*** Opening Text provided ***

Fig. 2

METTL3 drives glycolytic metabolism in CRC. (a-b) Lactate production (a), glucose uptake (b) were measured in HCT116 WT and METTL3-KO cells by colorimetric analysis, n = 3, nonparametric Mann–Whitney test. (c-d) Lactate production (c) and glucose uptake (d) were measured in HCT116 CRC cells transfected with control siRNA and METTL3 siRNA1/2 by colorimetric analysis; n = 3, nonparametric Mann–Whitney test. (e-f) ECAR was detected in HCT116 WT, METTL3- knockout cells (e) and HCT116 CRC cells transfected with control siRNA or METTL3 siRNA1/2 (f), n = 4, nonparametric Mann–Whitney test. (g-i) Lactate production (g), glucose uptake (h) and ECAR (i) were assessed in DLD1 cells transfected with pcDNA3.1, pcDNA3.1-METTL3 and pcDNA3.1-METTL3-mut, n = 3, nonparametric Mann–Whitney test. (j) Representative images of ¹⁸F-FDG uptake by micro-PET imaging in WT and METTL3-KO xenograft mouse models. White circles indicated tumor glucose uptake. Maximum uptake values (SUV_max) for xenografts measured by FDG-PET were presented, nonparametric Mann–Whitney test. (k) Representative images of ¹⁸F-FDG uptake by micro-PET imaging in control virus, overexpression of METTL3 or METTL3-mut virus xenograft mouse models. White circles indicated tumor glucose uptake. Maximum uptake values (SUV_max) for xenografts measured by FDG-PET were presented, nonparametric Mann–Whitney test. Fig. 2k and Fig. 6k shared experimental controls and METTL3-overexpression group. (WT, wild type; METTL3-KO, METTL3-knockout; n = 3)

*** Closing Text provided ***

How to complete this task: List every plasmid construct that the figure legend says was transfected into DLD1 cells.

*** Opening Records ***

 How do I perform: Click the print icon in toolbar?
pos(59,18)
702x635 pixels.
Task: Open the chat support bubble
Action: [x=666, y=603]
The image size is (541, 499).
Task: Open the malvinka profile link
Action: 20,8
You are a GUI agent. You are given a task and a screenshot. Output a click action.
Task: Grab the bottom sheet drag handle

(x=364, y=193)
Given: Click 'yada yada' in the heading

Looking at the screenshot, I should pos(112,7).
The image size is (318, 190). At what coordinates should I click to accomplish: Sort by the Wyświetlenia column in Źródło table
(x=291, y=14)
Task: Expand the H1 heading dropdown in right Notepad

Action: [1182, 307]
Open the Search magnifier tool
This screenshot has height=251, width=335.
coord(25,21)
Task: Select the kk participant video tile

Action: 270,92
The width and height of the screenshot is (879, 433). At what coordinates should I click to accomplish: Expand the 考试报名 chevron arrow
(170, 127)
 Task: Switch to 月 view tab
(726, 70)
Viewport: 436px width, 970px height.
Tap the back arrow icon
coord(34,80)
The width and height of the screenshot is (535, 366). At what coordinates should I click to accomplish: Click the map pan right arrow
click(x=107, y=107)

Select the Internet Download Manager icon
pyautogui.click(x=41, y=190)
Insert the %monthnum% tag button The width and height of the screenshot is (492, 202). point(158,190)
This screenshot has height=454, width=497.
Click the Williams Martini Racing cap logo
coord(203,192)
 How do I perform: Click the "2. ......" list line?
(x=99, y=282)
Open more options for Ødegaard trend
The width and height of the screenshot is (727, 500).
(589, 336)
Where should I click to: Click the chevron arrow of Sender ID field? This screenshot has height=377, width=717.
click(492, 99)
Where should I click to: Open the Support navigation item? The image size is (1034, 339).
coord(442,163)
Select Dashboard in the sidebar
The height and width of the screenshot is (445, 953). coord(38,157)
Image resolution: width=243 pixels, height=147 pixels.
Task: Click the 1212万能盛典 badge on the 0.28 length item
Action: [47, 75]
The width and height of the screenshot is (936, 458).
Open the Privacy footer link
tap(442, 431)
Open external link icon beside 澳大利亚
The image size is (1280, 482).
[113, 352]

*** Closing Records ***

Solution for this exercise: pcDNA3.1, pcDNA3.1-METTL3, pcDNA3.1-METTL3-mut